> [SOURCE RECORDS]:
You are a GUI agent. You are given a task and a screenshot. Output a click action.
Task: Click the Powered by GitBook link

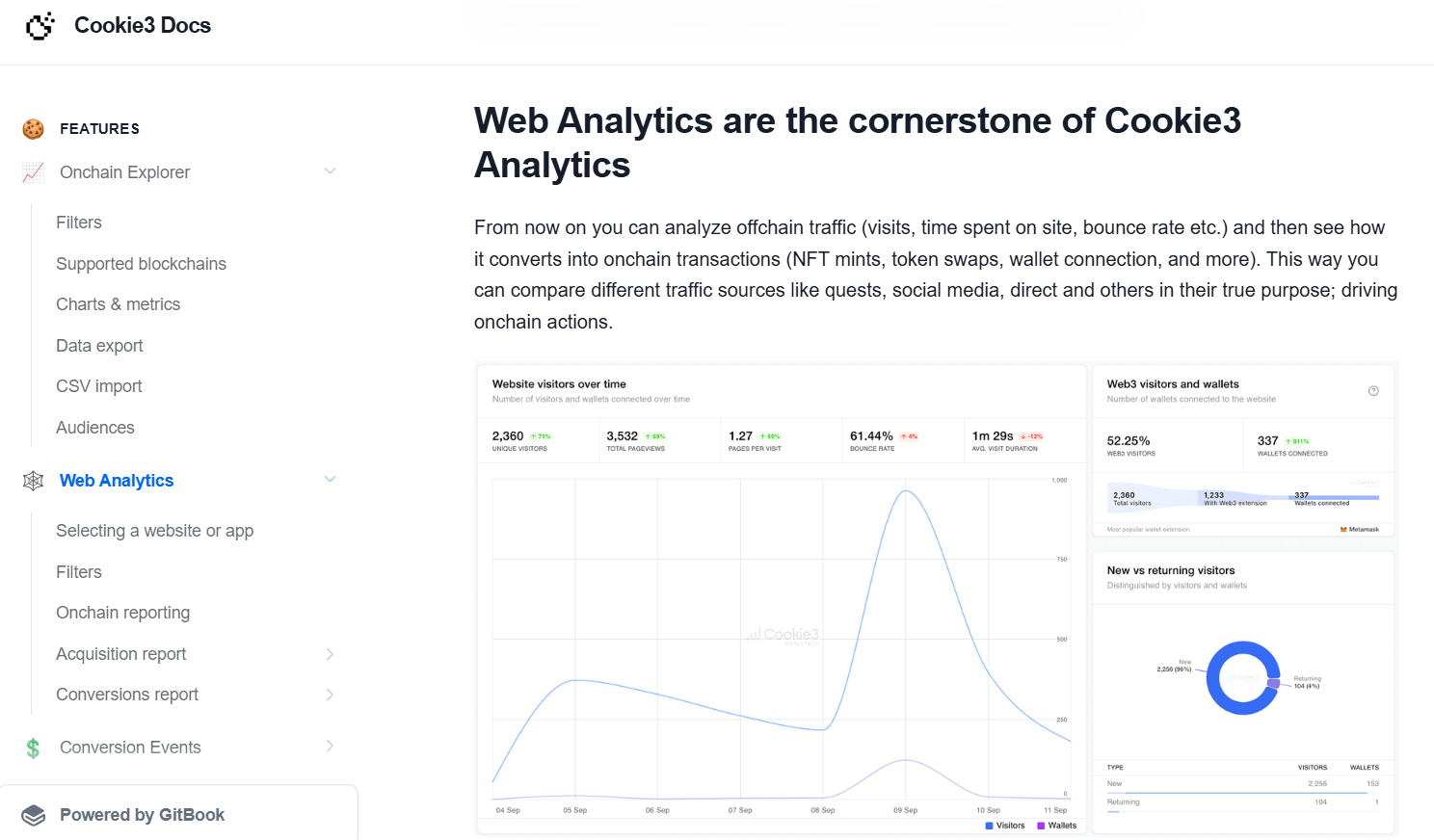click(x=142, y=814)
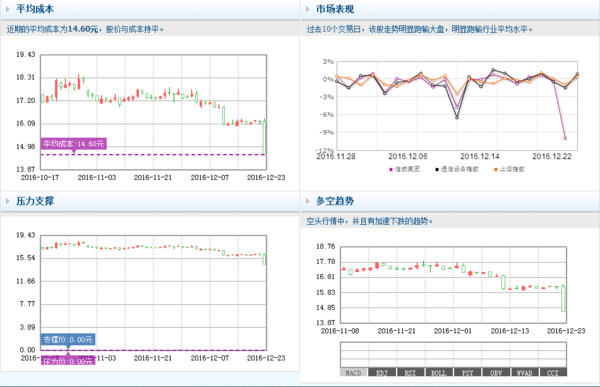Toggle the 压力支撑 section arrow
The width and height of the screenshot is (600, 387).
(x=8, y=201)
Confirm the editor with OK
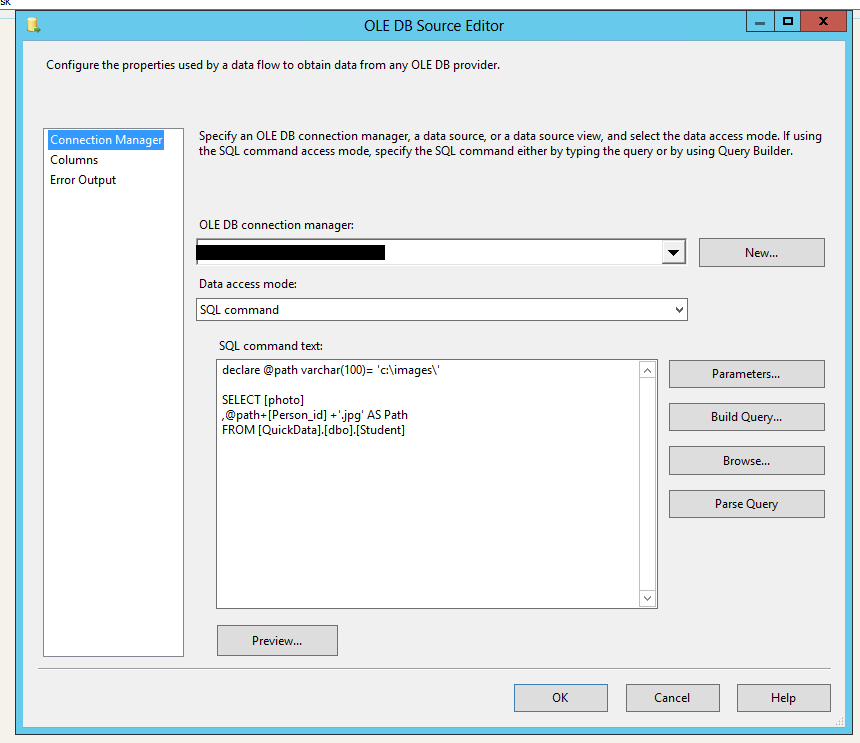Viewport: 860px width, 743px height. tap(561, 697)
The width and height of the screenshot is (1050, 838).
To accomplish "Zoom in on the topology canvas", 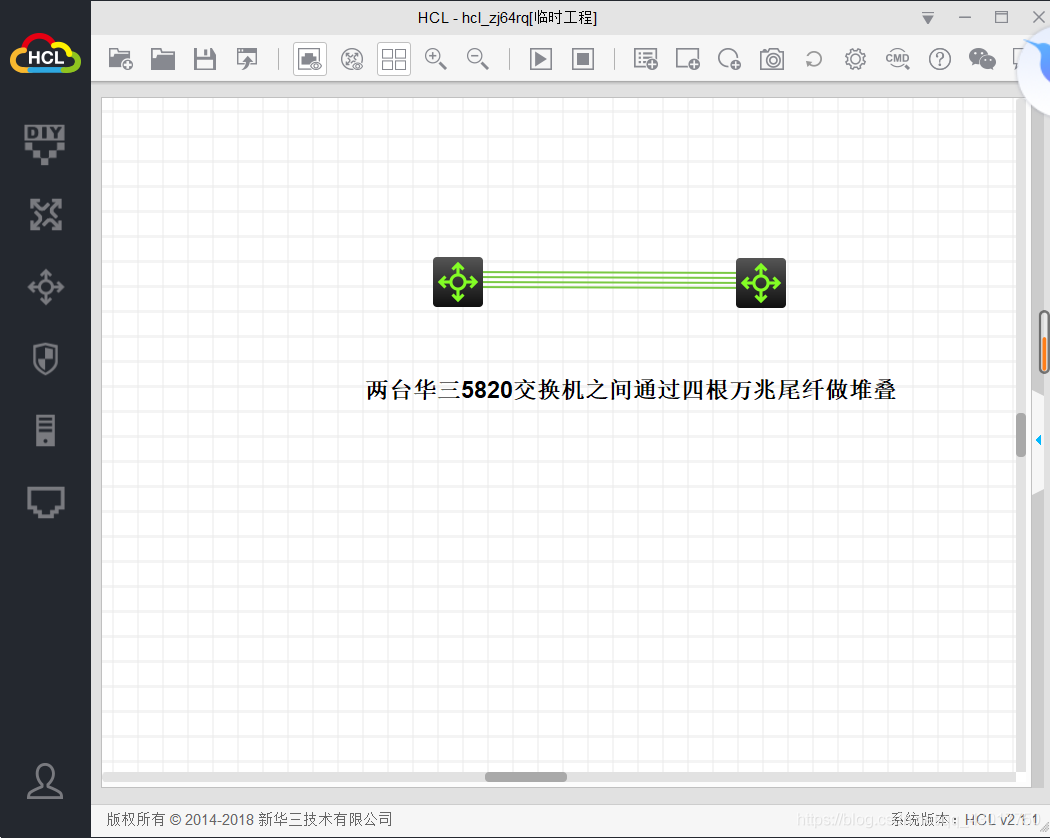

> [INSTRUCTIONS FOR THE TASK]:
Reproduce the entire listing above precisely, but keep the images out.

> [WRITTEN SOLUTION]:
You are a GUI agent. You are given a task and a screenshot. Output a click action.
Task: Click the Powered by GitBook link

click(x=142, y=814)
Toggle the 压力支撑 section arrow
The width and height of the screenshot is (600, 387).
(x=8, y=201)
Confirm the editor with OK
Viewport: 860px width, 743px height. tap(561, 697)
The width and height of the screenshot is (1050, 838).
To accomplish "Zoom in on the topology canvas", 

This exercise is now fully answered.